◆ EXTRACTED TEXT

=-=-=-=-=

Thursday, April 2, 2009

It's more than just being under blues. Clinical depression affects the way we process information in our brain, negatively affecting memory, attention span, and the brain's ability to learn new things.

Now Tokyo University research has provided scientific proof that depression changes our visual perception as well.

A research team headed by Dr. Kimutaku Takuya at Tokyo University compared the visual perception of healthy people to those hospitalized for depression. The clinically depressed, they assessed, lacked the ability to fill in parts of a picture when those parts were missing or faint.

"Vision is processed in the brain, and we already know that depression affects cognitive functioning," says Dr. Takuya , whose team pioneered a study on visual perception in people with depression. The new results linking depression to eyesight could result in a breakthrough tool to accurately diagnose depression.

=-=-=-=-=

◆ DATA SHOWN
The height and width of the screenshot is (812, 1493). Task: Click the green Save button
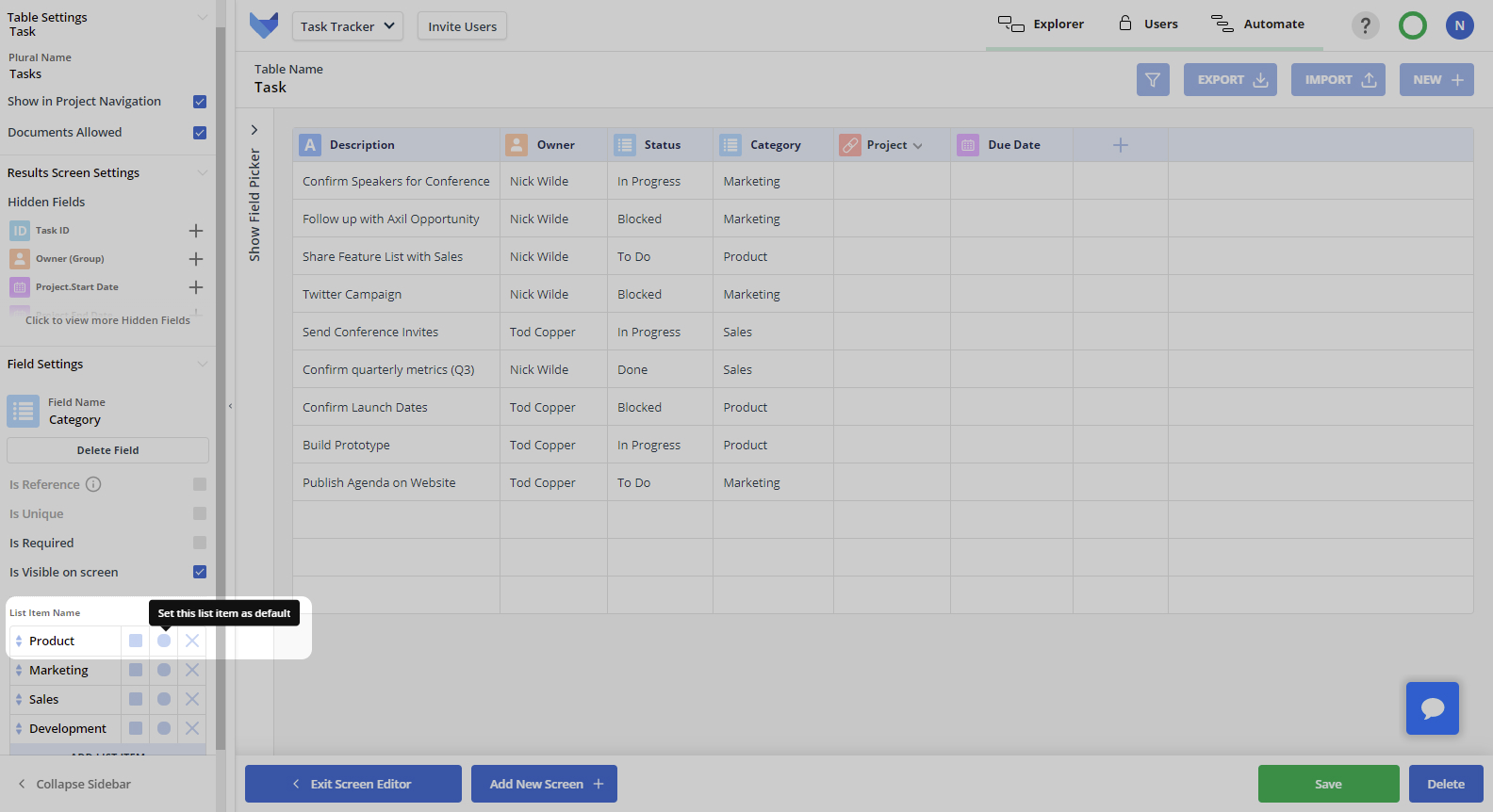point(1329,784)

=-=-=-=-=

◆ WHAT TO DO
In two sentences, summarize the text on depression and visual perception.

◆ REPLY
Clinical depression impairs memory, attention span, and the brain's ability to learn new things, and research at Tokyo University has shown that it also changes visual perception. A team headed by Dr. Kimutaku Takuya found that, unlike healthy people, those hospitalized for depression could not fill in parts of a picture that were missing or faint, a result that could lead to a tool for accurately diagnosing depression.